El corazón—si es que una hamburguesa podía tener uno—le latía con fuerza cuando vio al cocinero acercarse. Sus enormes manos enguantadas la levantaron con firmeza y la colocaron en una bandeja junto a un puñado de papas fritas. Fofi sintió un escalofrío cuando la envolvieron en papel encerado. ¡Era su fin! Desde su prisión grasosa, escuchó la voz de un empleado gritar: “¡Pedido 42, listo!”

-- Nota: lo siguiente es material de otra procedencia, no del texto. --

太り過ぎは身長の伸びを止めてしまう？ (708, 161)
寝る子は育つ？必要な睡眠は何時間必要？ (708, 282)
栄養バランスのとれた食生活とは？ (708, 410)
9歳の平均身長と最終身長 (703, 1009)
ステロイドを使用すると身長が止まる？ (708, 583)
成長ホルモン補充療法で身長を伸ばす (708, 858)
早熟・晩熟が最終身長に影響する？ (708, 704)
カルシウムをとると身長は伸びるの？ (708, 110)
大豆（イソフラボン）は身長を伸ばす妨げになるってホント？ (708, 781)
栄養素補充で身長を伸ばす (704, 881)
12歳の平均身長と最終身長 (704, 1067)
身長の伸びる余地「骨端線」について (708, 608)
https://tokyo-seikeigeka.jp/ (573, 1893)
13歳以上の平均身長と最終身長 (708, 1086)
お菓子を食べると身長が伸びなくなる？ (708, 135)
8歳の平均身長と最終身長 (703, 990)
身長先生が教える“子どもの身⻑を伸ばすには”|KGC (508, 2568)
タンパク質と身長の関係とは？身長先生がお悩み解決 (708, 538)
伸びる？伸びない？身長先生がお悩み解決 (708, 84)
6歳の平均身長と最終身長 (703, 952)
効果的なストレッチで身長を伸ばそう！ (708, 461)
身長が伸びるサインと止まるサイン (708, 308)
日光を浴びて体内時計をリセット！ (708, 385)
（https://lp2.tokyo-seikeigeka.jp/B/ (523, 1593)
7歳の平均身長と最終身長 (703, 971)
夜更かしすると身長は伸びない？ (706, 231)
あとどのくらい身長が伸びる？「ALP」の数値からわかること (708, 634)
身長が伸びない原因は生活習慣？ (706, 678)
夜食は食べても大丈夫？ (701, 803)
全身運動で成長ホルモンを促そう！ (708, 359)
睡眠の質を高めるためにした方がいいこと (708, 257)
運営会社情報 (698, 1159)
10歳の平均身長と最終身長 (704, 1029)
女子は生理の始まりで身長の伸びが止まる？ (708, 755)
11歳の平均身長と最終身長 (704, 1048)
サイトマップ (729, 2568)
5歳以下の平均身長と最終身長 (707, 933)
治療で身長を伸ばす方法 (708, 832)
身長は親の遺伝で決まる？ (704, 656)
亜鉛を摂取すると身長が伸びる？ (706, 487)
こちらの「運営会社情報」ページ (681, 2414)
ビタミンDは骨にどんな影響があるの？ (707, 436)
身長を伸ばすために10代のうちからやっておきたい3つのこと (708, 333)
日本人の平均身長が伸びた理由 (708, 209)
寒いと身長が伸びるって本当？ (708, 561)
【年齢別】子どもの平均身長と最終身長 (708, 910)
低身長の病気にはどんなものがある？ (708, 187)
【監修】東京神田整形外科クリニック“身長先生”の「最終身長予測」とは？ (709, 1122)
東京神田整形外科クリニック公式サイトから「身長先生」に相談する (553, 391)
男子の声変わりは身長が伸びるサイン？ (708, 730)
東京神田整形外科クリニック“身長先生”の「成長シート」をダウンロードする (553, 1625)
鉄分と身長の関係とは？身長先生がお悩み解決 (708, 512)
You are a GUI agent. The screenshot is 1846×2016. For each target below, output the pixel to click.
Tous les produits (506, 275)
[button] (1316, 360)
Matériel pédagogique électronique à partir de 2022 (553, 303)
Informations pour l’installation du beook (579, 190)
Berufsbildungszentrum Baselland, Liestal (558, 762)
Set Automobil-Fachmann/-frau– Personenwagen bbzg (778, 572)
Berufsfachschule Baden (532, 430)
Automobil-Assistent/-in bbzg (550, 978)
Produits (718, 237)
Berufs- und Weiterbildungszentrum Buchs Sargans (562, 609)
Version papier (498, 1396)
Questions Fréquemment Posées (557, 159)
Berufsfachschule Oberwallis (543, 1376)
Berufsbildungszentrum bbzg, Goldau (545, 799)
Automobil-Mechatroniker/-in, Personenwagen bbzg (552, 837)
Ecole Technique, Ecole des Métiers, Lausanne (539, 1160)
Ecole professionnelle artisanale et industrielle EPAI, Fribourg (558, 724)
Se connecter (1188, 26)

No podía quedarse de brazos cruzados—o más bien, de panes cruzados. Con todas sus fuerzas, se sacudió dentro del envoltorio hasta que logró desenredarse. Rodó por la bandeja, esquivó una papa frita y saltó justo cuando el cliente extendía la mano. Cayó al suelo con un golpe seco, pero no se detuvo. Deslizándose con su crujiente empanizado, se deslizó como un ninja entre los zapatos de los clientes, esquivando pisotones y bandejas tambaleantes.
El aire frío de la puerta automática le rozó la lechuga cuando, con un último impulso, rodó fuera del restaurante y cayó en la acera. Libre… por ahora. Pero, ¿y ahora qué? ¿A dónde va una hamburguesa que ha escapado de su destino? Fofi miró la calle iluminada, llena de autos y personas, y supo que su aventura apenas comenzaba.